§ **Problem description**: Lay out every line of the entries below as a Markdown table with the columns "No." and "Line", numbering the rows in order and omitting blank lines. Leave the pictures out of the answer.

--- start Listed entries ---

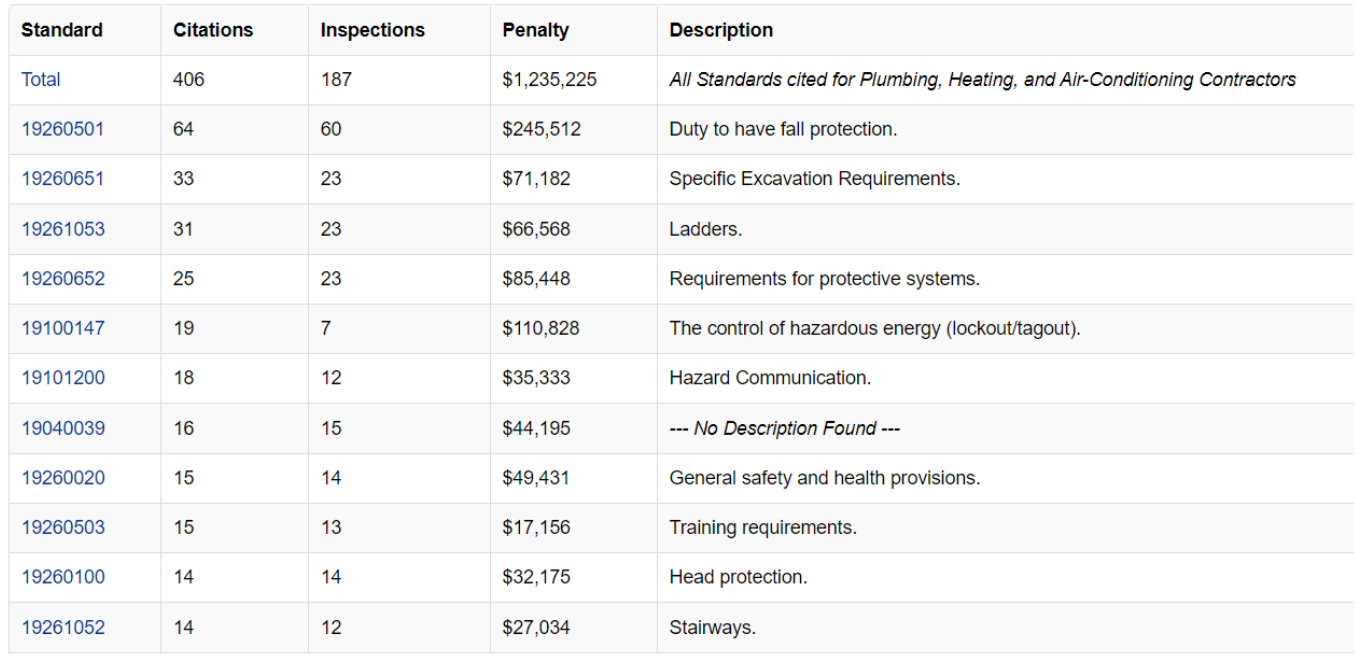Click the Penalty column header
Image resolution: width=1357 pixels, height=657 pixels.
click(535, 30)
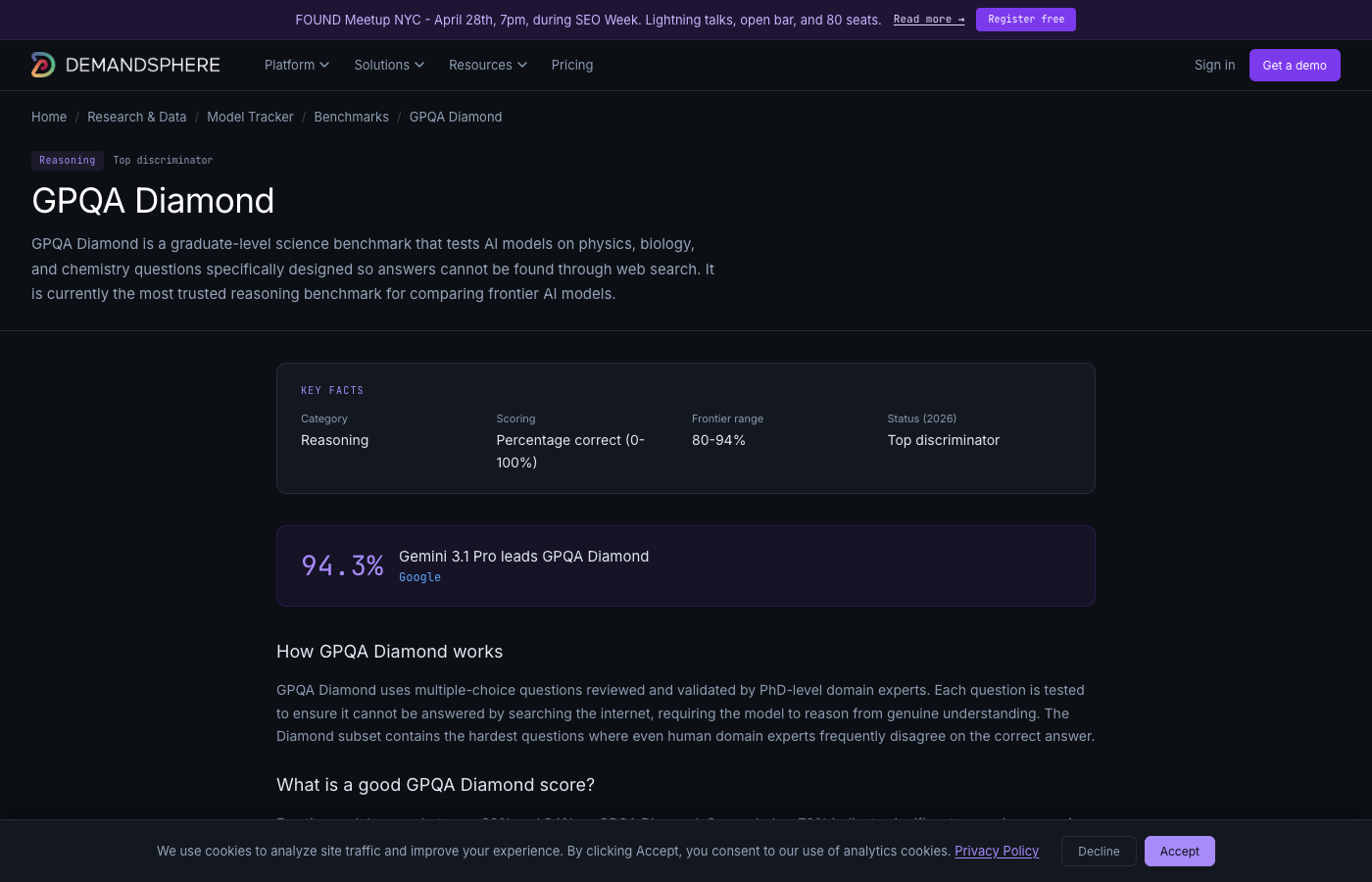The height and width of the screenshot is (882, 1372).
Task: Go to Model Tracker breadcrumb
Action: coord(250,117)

--- end Listed entries ---

§ **Output of the task**:
| No. | Line |
|---|---|
| 1 | Click the Penalty column header |
| 2 | Image resolution: width=1357 pixels, height=657 pixels. |
| 3 | click(535, 30) |
| 4 | The height and width of the screenshot is (882, 1372). |
| 5 | Task: Go to Model Tracker breadcrumb |
| 6 | Action: coord(250,117) |